Collected data entries:
=-=-=
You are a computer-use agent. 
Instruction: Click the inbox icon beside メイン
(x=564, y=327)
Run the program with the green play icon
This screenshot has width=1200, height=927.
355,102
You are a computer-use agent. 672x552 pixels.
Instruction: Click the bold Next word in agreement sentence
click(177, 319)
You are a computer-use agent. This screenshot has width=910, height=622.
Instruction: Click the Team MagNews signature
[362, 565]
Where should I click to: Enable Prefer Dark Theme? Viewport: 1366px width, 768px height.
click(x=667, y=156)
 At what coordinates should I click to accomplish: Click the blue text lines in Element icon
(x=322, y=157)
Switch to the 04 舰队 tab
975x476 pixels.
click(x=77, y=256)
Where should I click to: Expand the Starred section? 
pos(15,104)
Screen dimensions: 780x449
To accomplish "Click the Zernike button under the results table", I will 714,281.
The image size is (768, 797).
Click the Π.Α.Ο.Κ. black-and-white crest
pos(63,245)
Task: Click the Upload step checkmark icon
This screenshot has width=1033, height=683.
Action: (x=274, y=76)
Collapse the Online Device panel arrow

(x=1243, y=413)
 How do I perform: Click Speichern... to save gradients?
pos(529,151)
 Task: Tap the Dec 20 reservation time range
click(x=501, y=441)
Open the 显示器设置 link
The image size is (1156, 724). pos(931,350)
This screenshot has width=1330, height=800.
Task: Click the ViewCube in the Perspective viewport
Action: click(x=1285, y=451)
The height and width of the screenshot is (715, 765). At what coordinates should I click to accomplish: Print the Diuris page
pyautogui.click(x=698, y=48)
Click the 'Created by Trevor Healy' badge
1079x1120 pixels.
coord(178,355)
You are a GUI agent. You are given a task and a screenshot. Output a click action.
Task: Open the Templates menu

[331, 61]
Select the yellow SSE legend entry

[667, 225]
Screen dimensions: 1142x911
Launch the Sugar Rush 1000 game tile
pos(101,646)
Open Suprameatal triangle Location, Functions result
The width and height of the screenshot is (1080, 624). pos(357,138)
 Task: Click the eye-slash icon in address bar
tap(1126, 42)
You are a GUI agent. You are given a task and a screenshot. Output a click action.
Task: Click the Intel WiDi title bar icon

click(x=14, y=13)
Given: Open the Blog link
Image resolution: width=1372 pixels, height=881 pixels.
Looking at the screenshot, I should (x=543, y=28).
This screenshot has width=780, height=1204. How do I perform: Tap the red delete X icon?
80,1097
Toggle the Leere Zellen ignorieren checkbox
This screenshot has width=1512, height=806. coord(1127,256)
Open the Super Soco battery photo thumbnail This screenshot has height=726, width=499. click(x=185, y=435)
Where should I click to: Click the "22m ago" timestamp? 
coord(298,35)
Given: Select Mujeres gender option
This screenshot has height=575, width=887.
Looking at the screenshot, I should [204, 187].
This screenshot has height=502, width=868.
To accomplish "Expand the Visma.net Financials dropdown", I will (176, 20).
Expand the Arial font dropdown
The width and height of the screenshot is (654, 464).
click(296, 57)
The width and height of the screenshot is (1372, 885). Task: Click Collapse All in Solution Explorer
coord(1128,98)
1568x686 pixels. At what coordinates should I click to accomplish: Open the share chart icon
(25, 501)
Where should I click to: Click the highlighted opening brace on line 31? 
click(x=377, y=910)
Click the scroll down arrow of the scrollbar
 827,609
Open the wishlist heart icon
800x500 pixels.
=-=-=
WORK INSTRUCTION » All entries are to be retyped with no difference from the original.

SOLUTION TO THIS EXERCISE »
You are a computer-use agent. 
Instruction: Click the inbox icon beside メイン
(x=564, y=327)
Run the program with the green play icon
This screenshot has width=1200, height=927.
355,102
You are a computer-use agent. 672x552 pixels.
Instruction: Click the bold Next word in agreement sentence
click(177, 319)
You are a computer-use agent. This screenshot has width=910, height=622.
Instruction: Click the Team MagNews signature
[362, 565]
Where should I click to: Enable Prefer Dark Theme? Viewport: 1366px width, 768px height.
click(x=667, y=156)
 At what coordinates should I click to accomplish: Click the blue text lines in Element icon
(x=322, y=157)
Switch to the 04 舰队 tab
975x476 pixels.
click(x=77, y=256)
Where should I click to: Expand the Starred section? 
pos(15,104)
Screen dimensions: 780x449
To accomplish "Click the Zernike button under the results table", I will 714,281.
The image size is (768, 797).
Click the Π.Α.Ο.Κ. black-and-white crest
pos(63,245)
Task: Click the Upload step checkmark icon
This screenshot has width=1033, height=683.
Action: (x=274, y=76)
Collapse the Online Device panel arrow

(x=1243, y=413)
 How do I perform: Click Speichern... to save gradients?
pos(529,151)
 Task: Tap the Dec 20 reservation time range
click(x=501, y=441)
Open the 显示器设置 link
The image size is (1156, 724). pos(931,350)
This screenshot has width=1330, height=800.
Task: Click the ViewCube in the Perspective viewport
Action: click(x=1285, y=451)
The height and width of the screenshot is (715, 765). At what coordinates should I click to accomplish: Print the Diuris page
pyautogui.click(x=698, y=48)
Click the 'Created by Trevor Healy' badge
1079x1120 pixels.
coord(178,355)
You are a GUI agent. You are given a task and a screenshot. Output a click action.
Task: Open the Templates menu

[331, 61]
Select the yellow SSE legend entry

[667, 225]
Screen dimensions: 1142x911
Launch the Sugar Rush 1000 game tile
pos(101,646)
Open Suprameatal triangle Location, Functions result
The width and height of the screenshot is (1080, 624). pos(357,138)
 Task: Click the eye-slash icon in address bar
tap(1126, 42)
You are a GUI agent. You are given a task and a screenshot. Output a click action.
Task: Click the Intel WiDi title bar icon

click(x=14, y=13)
Given: Open the Blog link
Image resolution: width=1372 pixels, height=881 pixels.
Looking at the screenshot, I should (x=543, y=28).
This screenshot has width=780, height=1204. How do I perform: Tap the red delete X icon?
80,1097
Toggle the Leere Zellen ignorieren checkbox
This screenshot has width=1512, height=806. coord(1127,256)
Open the Super Soco battery photo thumbnail This screenshot has height=726, width=499. click(x=185, y=435)
Where should I click to: Click the "22m ago" timestamp? 
coord(298,35)
Given: Select Mujeres gender option
This screenshot has height=575, width=887.
Looking at the screenshot, I should [204, 187].
This screenshot has height=502, width=868.
To accomplish "Expand the Visma.net Financials dropdown", I will (176, 20).
Expand the Arial font dropdown
The width and height of the screenshot is (654, 464).
click(296, 57)
The width and height of the screenshot is (1372, 885). Task: Click Collapse All in Solution Explorer
coord(1128,98)
1568x686 pixels. At what coordinates should I click to accomplish: Open the share chart icon
(25, 501)
Where should I click to: Click the highlighted opening brace on line 31? 
click(x=377, y=910)
Click the scroll down arrow of the scrollbar
 827,609
Open the wishlist heart icon
800x500 pixels.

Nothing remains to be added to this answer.